Because of work and family obligations, my cycling begins at 5:45 a.m. each morning, when I leave the house and start riding toward White Rock Lake in Dallas.
Riding that early in the morning, I need a good headlight for most of the year. In June and July, I usually only need it for 30 minutes or so. But for the rest of the year, I might need it for up to an hour or more before the sun comes up and it is light enough to see without a light.
Three years ago, I started out with a Light & Motion Vega light. At the time, it was considered bright. Around 100 lumens. (Not very impressive now, right?) It was one piece instead of having a separate battery pack, which I insist on as a feature.
I moved up to Cygolight Million 200. It was smaller, cheaper, lighter, and twice as bright, at 200 lumens. It also let you charge it with a USB cable, which was awesomely convenient. It just had one flaw. After many hours of use, the light would break at the bottom near the mount, rendering it useless. The first one broke off and bounced off a pedestrian bridge into a lake. I bought a replacement, and it broke in the same place after about a year and several thousand miles. I was able to get this one off the ground, but the body was broken so that it could not be mounted to my bike anymore.
I loved that basic design though, so I wanted something similar. I looked at the Niterider lights, which my buddy uses and says good things about. He has the Niterider MiNewt 350. But then I found the brand new Serfas True 500. It was literally 5 times brighter than what I started with a few years back!
I have been using it for almost a month now, and it is a terrific light. The body mount has a bigger platform where it attaches to the handlebar attachment, so it looks like it will not suffer from the same breakage issue that I had with my Cygolite.
The light has a replaceable battery. So if the battery craps out in a few years, you can pop in a new one and keep on going.
The “overdrive” setting is the brightest setting, which gives you 500 lumens of light. It also runs down the battery the fastest, giving you about 1 1/2 hours of run time. I use this setting when I’m riding to the lake, and then typically take it down a notch when I get there, because my buddies also have lights too and there’s plenty to see the road.

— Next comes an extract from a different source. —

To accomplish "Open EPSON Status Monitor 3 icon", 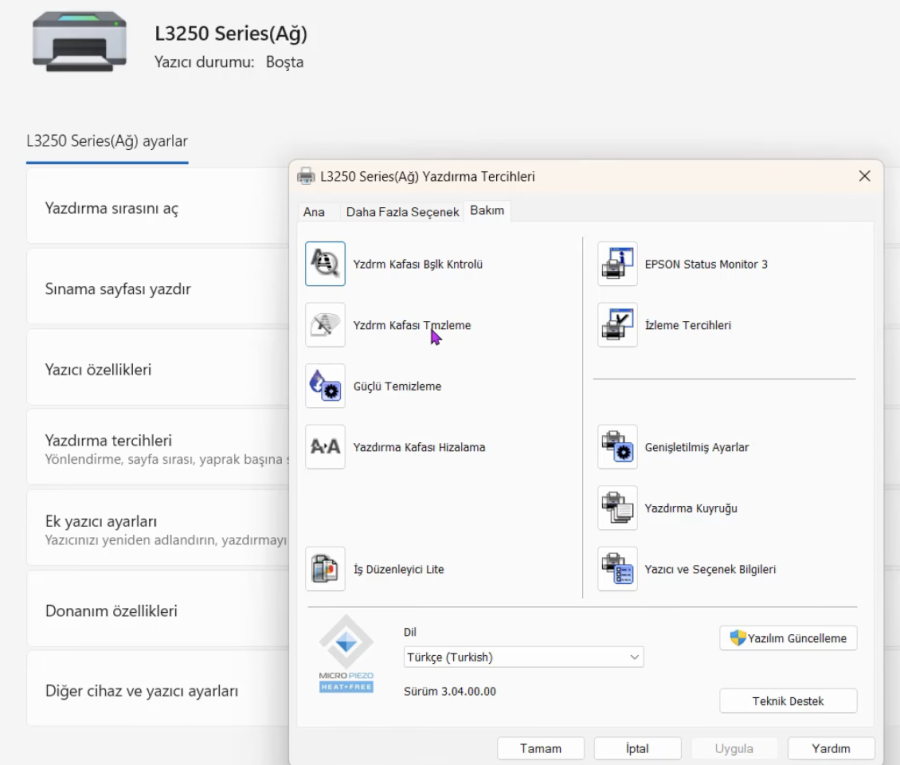I will point(617,264).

The Serfas TSL-500 True 500 LED bike light comes with both a handlebar mount (which is what I use) and a helmet mount. It’s a small and light enough headlight (150 grams with mounting bracket) that you could easily wear it, if you are riding off road, or you just like to be able to shine the light in the direction that you are looking. It also comes with a wall charger. You can also use any standard mini USB cable to charge it from a USB port.
The bike light has five different modes: Over Drive, High, Standard, Low, and Flashing. You can cycle through the modes by pressing the button on top again and again. If you want to turn the light off, you can cycle through to “off” or just hold the button down.

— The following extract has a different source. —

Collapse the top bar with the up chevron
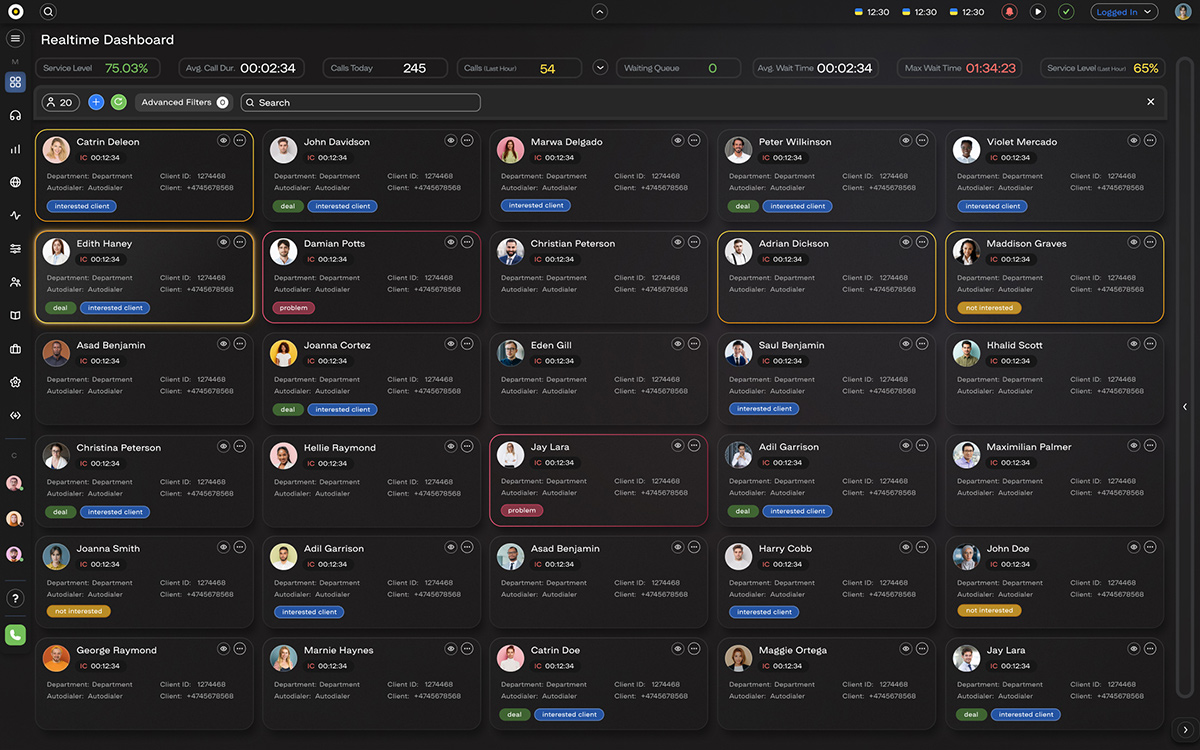This screenshot has height=750, width=1200. click(x=600, y=12)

I use the Flashing mode after the sun comes up. It makes an incredible difference when you are riding where there are cars and traffic. Cars actually see that you are coming, so you aren’t so dangerously invisible to drivers. You can run the light for hours and hours in the blinking mode.

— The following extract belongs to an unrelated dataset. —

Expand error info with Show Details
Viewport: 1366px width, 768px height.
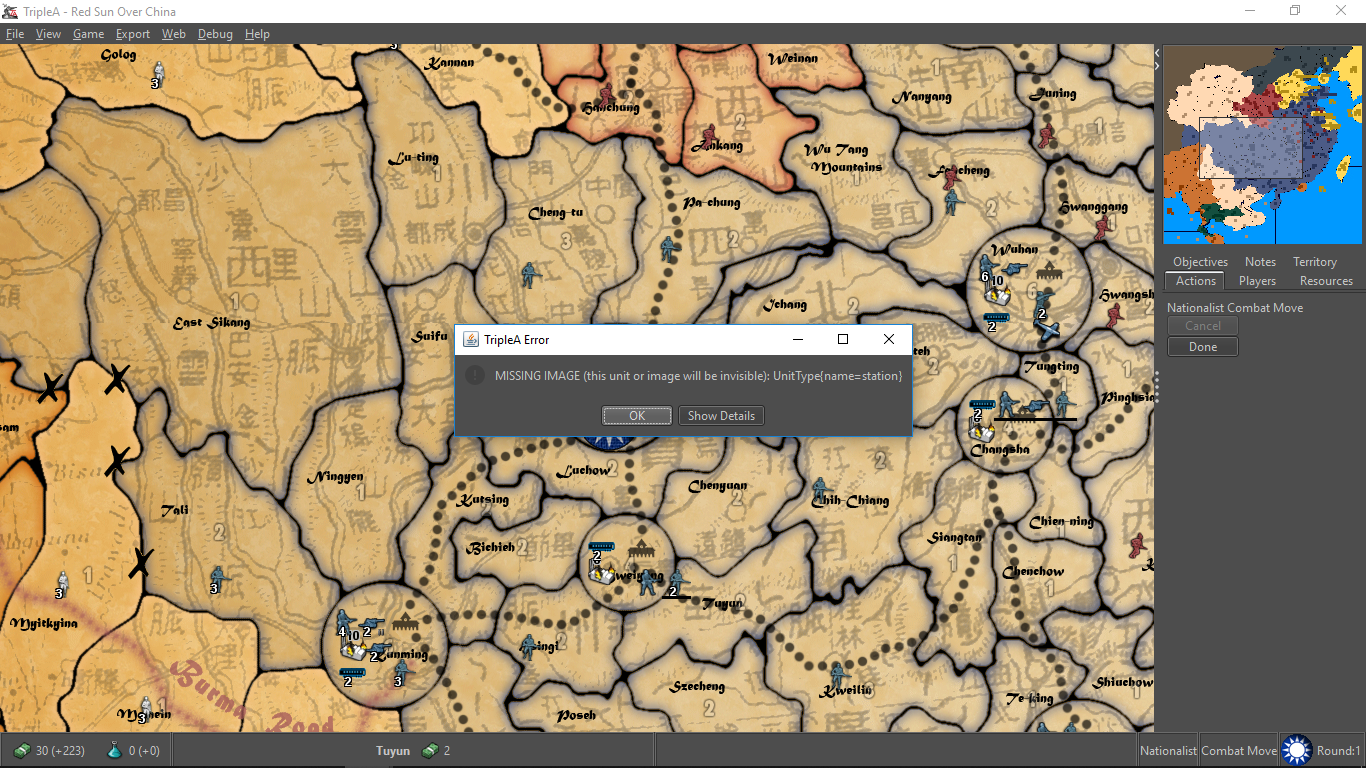pos(720,416)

The button that you use to turn the light on and off is backlit in blue. When the battery discharges where you only have 30 minutes of runtime left, the backlighting turns red. But for example, if you are on the highest setting and it starts to turn red, you can go down to a lower setting and it will typically go blue again for a while, since each lower setting will last a longer period of time. I usually start out on the brightest setting for the first 20 minutes of my ride, until I get to the start where I meet up with my friends who also have lights. At that point, I go down a setting to extend my battery life because I have enough light. When the sun comes up, I’ll click it down to the blinking mode, so that cars can see me.
Overall, I’d say that this is the absolute best bike headlight that I’ve owned yet. Of course, LED technology continues to improve, so there will probably be something better next year. But for now, I haven’t found anything else that provides as much bang for your buck.
A single-piece design (where the battery is part of the light) is my most important consideration when choosing a light. So although there might be brighter lights out there, you’ll be hard pressed to find a light that is this bright, and holds a charge for this long, while still not requiring an external battery pack.
If you are in the market for a bicycle headlight, you can’t go wrong with this light.